----- Dataset excerpts
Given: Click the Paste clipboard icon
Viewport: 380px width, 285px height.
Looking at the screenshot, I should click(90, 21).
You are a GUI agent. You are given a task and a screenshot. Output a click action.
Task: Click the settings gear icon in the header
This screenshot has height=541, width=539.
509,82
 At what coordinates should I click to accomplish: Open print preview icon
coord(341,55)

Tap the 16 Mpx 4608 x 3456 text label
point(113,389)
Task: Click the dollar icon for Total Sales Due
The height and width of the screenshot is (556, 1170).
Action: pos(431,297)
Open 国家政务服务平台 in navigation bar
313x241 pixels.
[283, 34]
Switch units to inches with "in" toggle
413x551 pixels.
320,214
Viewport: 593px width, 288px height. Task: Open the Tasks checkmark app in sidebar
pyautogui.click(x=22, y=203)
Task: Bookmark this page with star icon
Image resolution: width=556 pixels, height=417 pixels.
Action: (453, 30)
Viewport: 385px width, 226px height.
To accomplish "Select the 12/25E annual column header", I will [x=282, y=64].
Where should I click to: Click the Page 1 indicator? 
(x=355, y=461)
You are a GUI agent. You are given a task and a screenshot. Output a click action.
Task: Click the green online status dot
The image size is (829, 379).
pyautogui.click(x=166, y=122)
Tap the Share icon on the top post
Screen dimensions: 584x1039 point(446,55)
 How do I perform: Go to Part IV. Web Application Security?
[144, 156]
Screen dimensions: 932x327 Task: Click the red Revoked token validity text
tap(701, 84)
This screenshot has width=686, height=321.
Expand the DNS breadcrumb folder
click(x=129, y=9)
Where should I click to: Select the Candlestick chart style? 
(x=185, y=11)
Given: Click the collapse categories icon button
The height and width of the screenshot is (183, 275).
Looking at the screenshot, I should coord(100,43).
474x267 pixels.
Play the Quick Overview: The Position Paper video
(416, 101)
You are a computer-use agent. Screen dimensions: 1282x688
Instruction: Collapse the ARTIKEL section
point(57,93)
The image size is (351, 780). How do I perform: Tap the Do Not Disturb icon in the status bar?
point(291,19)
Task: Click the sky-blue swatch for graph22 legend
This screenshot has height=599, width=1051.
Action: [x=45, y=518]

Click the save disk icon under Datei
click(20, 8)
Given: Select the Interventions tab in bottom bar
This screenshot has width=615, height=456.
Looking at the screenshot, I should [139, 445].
----------
Task description: Wherever the string "header" shows up in a line above, tally that line, and answer with the final number alone.

Task solution: 2